<<<<

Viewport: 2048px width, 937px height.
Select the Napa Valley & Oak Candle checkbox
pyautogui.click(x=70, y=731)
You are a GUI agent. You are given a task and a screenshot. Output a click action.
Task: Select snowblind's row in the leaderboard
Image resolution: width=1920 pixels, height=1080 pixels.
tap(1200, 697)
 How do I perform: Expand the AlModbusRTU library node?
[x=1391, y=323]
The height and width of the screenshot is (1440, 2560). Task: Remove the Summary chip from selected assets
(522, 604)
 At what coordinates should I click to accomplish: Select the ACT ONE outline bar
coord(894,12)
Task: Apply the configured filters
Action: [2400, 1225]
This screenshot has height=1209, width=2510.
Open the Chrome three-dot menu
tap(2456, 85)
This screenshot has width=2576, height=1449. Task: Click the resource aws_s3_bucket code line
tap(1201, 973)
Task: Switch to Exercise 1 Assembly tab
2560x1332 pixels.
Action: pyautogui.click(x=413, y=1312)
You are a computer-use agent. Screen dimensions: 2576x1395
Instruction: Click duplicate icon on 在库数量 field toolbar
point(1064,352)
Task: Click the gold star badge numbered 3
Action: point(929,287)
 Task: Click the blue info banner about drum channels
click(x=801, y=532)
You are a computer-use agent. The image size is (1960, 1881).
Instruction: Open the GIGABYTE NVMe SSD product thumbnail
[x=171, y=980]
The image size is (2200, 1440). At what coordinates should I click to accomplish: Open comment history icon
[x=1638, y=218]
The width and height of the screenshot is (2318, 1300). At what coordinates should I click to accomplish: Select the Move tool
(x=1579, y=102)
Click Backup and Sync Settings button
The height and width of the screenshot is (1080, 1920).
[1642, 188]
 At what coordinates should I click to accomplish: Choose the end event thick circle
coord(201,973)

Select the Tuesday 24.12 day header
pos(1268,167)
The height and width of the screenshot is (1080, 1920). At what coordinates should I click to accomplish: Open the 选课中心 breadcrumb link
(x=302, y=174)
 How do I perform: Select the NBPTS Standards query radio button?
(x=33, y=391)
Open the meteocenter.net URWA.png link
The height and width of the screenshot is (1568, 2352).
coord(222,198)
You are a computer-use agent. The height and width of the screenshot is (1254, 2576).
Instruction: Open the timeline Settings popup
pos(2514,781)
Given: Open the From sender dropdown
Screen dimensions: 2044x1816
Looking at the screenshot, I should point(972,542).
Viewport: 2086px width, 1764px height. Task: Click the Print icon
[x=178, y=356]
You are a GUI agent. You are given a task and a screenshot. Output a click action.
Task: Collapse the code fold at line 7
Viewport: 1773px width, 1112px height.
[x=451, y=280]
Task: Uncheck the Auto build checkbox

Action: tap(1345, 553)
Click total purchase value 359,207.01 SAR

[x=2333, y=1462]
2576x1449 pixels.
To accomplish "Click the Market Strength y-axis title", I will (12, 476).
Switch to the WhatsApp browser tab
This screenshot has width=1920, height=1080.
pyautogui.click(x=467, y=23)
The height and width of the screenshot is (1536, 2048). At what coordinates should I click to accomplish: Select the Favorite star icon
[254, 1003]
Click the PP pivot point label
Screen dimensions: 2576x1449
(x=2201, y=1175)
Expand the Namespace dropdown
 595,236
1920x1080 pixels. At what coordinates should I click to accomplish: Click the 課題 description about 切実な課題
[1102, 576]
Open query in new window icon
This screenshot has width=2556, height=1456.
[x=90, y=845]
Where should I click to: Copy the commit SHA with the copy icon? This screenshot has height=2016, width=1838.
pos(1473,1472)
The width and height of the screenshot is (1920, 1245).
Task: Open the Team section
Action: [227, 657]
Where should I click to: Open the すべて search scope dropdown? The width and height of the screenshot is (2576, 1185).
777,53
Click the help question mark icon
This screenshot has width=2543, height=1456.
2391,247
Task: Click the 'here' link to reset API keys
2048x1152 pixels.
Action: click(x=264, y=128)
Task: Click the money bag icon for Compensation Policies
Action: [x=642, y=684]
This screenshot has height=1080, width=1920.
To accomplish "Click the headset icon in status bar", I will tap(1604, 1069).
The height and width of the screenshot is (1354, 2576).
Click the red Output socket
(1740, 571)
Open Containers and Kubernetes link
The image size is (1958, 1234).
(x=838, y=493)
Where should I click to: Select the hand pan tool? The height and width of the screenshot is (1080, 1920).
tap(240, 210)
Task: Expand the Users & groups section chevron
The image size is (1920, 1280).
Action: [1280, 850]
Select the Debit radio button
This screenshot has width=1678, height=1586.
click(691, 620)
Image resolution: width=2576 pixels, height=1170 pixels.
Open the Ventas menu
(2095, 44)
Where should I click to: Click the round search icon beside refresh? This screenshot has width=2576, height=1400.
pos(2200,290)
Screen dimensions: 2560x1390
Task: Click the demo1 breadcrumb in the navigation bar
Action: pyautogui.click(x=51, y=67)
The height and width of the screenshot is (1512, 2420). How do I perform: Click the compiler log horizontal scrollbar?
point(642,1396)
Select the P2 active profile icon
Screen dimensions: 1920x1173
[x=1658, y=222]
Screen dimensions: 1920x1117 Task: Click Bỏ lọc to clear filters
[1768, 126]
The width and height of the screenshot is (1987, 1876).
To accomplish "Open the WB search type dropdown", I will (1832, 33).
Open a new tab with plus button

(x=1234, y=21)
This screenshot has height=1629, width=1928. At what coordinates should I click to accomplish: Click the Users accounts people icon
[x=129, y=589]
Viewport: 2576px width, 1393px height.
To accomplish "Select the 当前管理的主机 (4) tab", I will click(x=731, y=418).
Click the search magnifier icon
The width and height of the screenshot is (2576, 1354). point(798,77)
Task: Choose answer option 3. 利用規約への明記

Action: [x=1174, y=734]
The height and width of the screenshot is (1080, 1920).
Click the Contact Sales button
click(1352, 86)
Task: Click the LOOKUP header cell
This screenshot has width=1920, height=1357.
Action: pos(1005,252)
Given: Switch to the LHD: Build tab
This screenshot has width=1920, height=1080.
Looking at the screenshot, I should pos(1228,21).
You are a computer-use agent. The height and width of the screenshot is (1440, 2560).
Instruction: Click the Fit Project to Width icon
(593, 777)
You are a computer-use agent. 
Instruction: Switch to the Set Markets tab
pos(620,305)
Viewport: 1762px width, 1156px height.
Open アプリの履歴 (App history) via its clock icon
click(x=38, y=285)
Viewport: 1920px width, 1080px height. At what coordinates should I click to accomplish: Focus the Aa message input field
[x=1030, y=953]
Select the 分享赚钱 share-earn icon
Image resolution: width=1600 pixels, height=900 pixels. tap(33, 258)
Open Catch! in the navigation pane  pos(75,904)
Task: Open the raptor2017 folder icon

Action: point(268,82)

>>>>

▸ Your goal
Using the data above, return every line that contains the string "will".

▸ Response to this task
To accomplish "Click the Market Strength y-axis title", I will (12, 476).
To accomplish "Click the headset icon in status bar", I will tap(1604, 1069).
To accomplish "Open the WB search type dropdown", I will (1832, 33).
To accomplish "Select the 当前管理的主机 (4) tab", I will click(x=731, y=418).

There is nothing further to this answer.